僕はずっと放浪をしたいというわけでもないのに、そんなのはごめんだ」
「ふうん……?」
ま、確かにそれは、ちとやりすぎな措置って感じもするな。
ちょっと時間の猶予をもらいたいだけだ、ってのに。
「それでどうすんだよ? 諦めたのか? それとも勘当されてまで旅に出るって?」
「父上に約束をしていただいた」
「……約束?」
「ああ。卒業までに、序列戦で1位となる。
それだけの箔があれば、数年の放浪をしても騎士団へ入ってやっていけるだろうと僕から提示した」
なるほど。
確かにこの学院の序列戦1位ってのは、超エリートコースだって言うしな。
そんだけの功績があればちょっとくらいのワガママは許されるっていう寸法になるわけか。
「そこでだ、レオン。……いや、レオンハルト」
「あん? わざと負けろって?」
「そんなバカげたことを僕が言うと思っているのか?」
「別に俺はいいけどな……。本気でやってるわけじゃねえし」
「僕と本気で戦え」
「……は?」
「来年度の剣闘大会、そして序列戦。
キミが本気を出さずに、のらりくらりと参加して、どこかで脱落をして優勝しても、それに価値はない。

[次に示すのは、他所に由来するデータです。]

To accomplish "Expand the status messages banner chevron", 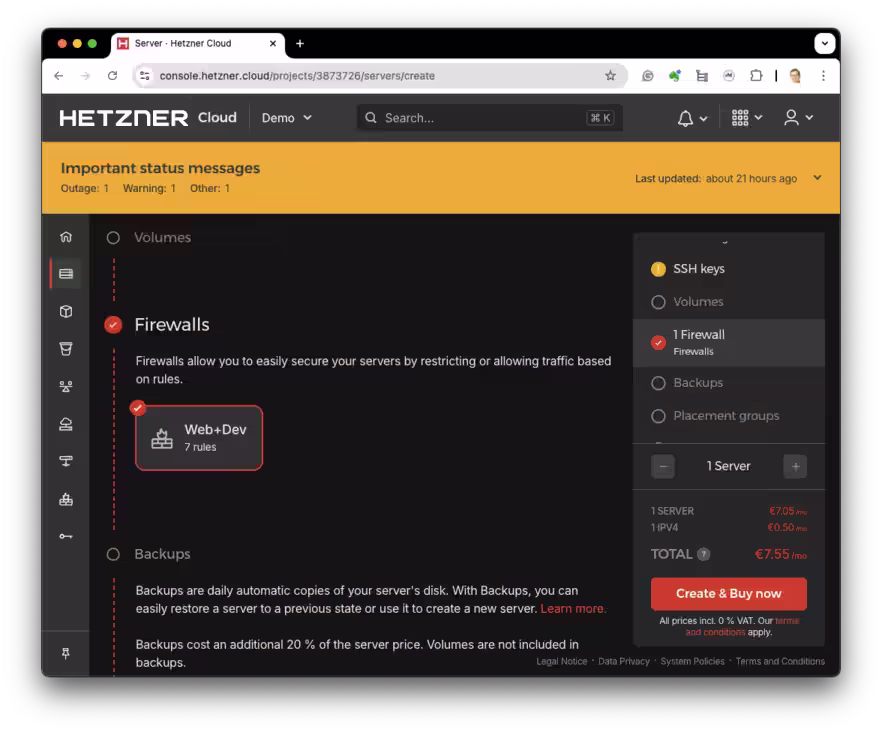I will point(817,177).
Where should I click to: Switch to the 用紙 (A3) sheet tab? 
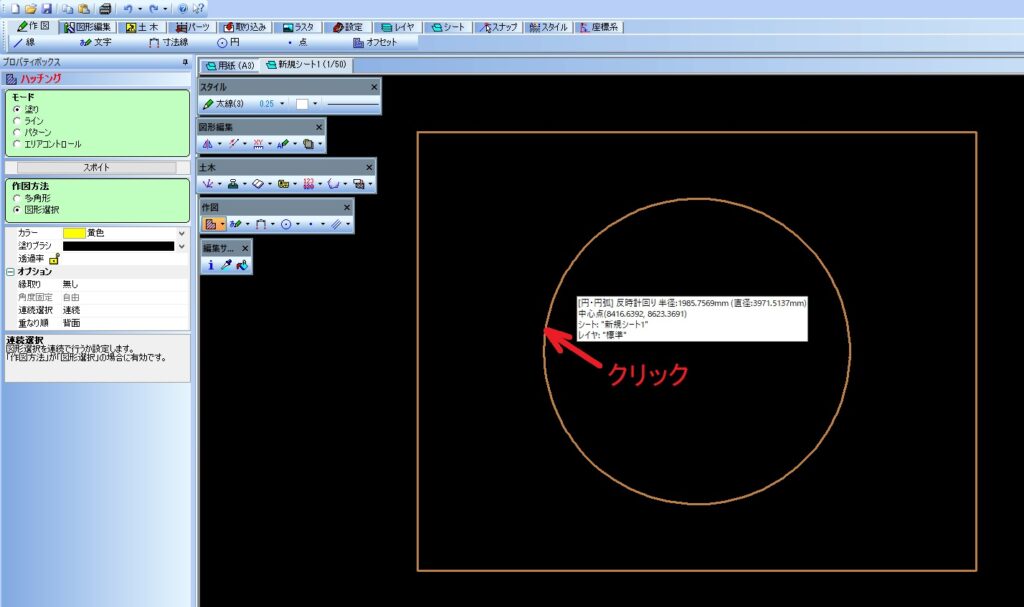pyautogui.click(x=231, y=65)
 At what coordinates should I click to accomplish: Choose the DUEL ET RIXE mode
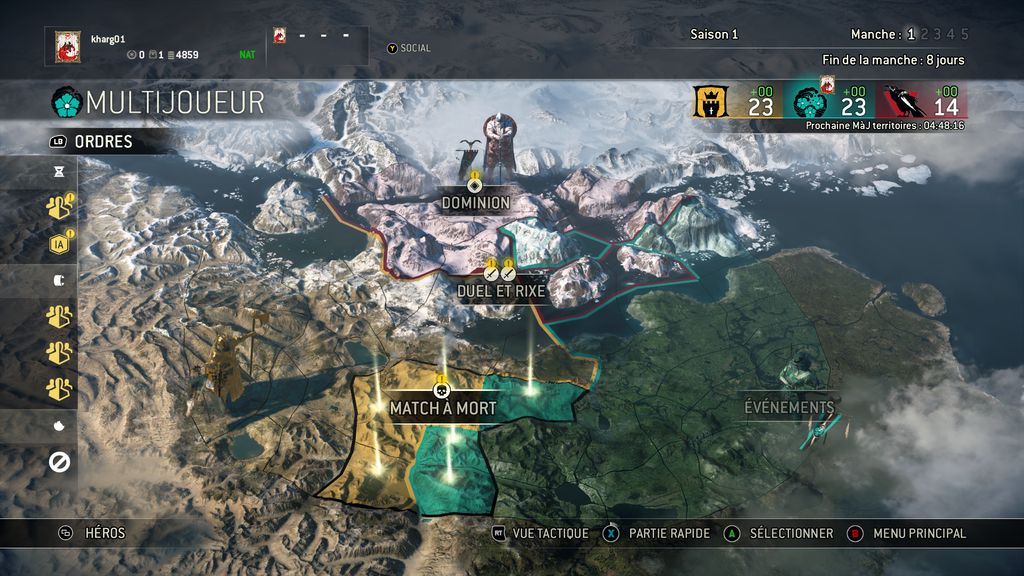[x=501, y=291]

本気のキミを倒し、もしくは本気でキミが戦って負けた相手を下して、僕は序列第一位の座に就く」
「いや、俺がいなくたって——」
「これは僕なりのけじめなんだ、レオンハルト。
キミに大恥をかかされて学院生活が始まった。
だから卒業前の序列戦で、手も足も出なかったキミと正々堂々戦い、勝利する。
そして僕は父上との取り決め通りに数年の自由を得て、見聞を広げ、いずれ騎士団に入り、領主となる。
それがこのマティアス・カノヴァスの誓いだ。
……手を抜けば、キミとは友人の縁を切らせてもらう」
よっぽど、本気らしい。
なかなか男前なことを言うようになったじゃないか、こいつも。
「……俺に負けて、お前の自由が潰えても恨むなよ」
「恨むとて己の弱さのみだ」
ところどころが固くなっている、ボロついたマティアスの手を握った。
「約束だぞ、レオンハルト」
言い残してマティアスは自分の寮へ帰っていく。
本気で勝負か。しかも、途中での手抜きまで許さないときた。
布で包んで壁に立て掛けてある、フェオドールの長剣へ目を向けた。